There are some interesting sentences in the course about what happens when a moose takes a bath…

December 6, 2014


Thats some... Clean humor ( ••)>⌐□-□ / (⌐□□) yeah!!!

January 8, 2016



February 2, 2015


Yes it means both. Well firstly I guess you wouldn’t talk about your shirt being a reindeer. Secondly you’d need an article if it were a noun.

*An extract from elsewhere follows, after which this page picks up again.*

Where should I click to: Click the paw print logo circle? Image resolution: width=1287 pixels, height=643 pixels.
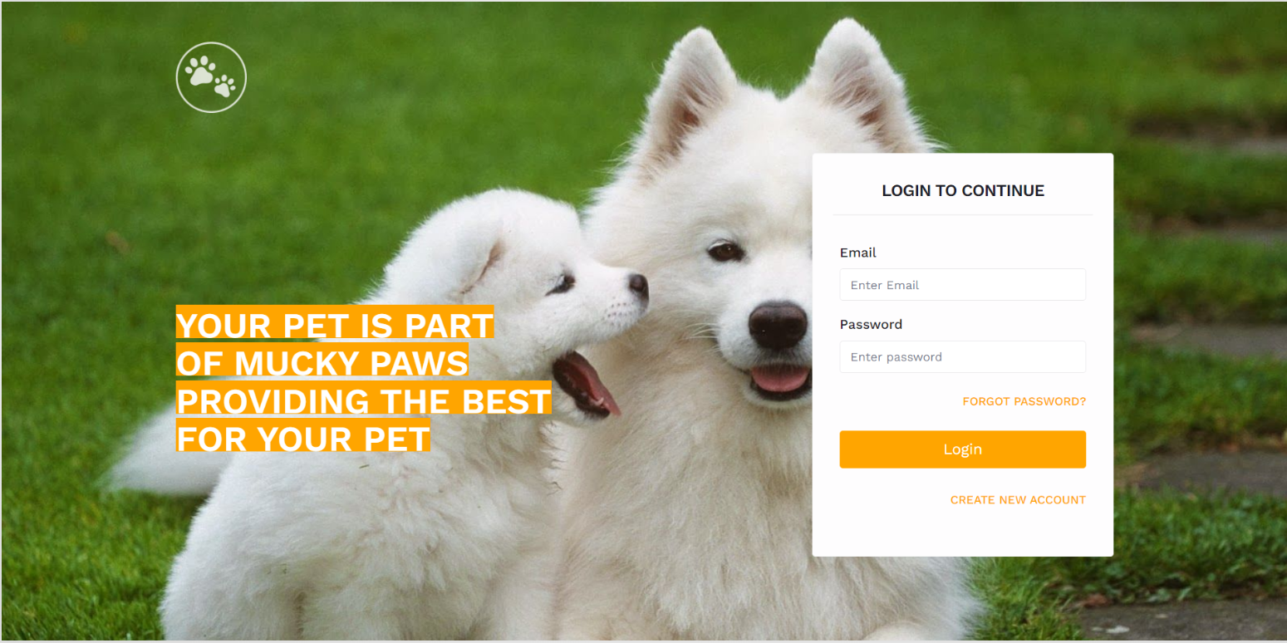point(211,77)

  • Skjortan är ren. = The shirt is clean.
  • Skjortan är en ren. = The shirt is a reindeer.
December 5, 2014


What if it had a picture of a reindeer on it? :P

December 5, 2014


Or made of reindeer hide? Then it'd be "en ren renskjorta" (a clean raindeer shirt). :p

December 6, 2014


That is terrifying and I love it.

November 18, 2015


Terrifying? Clothes were oft made of animal hides/furs for centuries; the world over. Unless you are a vegetarian, a reindeer hide shirt should come of no shock. (Unless you are thinking about a certain sleigh-towing 8 tiny reindeer being the source...)

March 26, 2017


Skjortan har en ren. :)

December 5, 2014


The shirt has a reindeer? :-D what a lovely friendship lol

February 3, 2016



August 28, 2017


why we didnt put the suffix A to the adj is that not Definite form????

February 2, 2015


No, rena is the plural adjective, but skjortan is singular.

February 13, 2015


Because the adjective comes after the verb (instead of before the noun) it is treated as indefinite. Confusing, I know but that's the best explanation I could find.

April 16, 2015


So if it was an ett word should we write rent, or is it always ren when the adjective comes after the verb?

May 2, 2015


"Rent vatten" "Det rena vattnet" "Vatten är ren" "Vattnet är rent" "Vattnen är rena" So basically if it comes after the noun it keeps it's base form UNLESS it is definite or plural. Also when it is before the noun, rena is used in the definite form. This is what it looks like to me but correct me if I am wrong.

May 2, 2015


I am slightly confused by 'Rent vatten'. You mention that it keeps its base form unless it is definite or plural - but 'vatten' is neither definite or plural and yet 'rent' isn't in its base form of 'Ren'.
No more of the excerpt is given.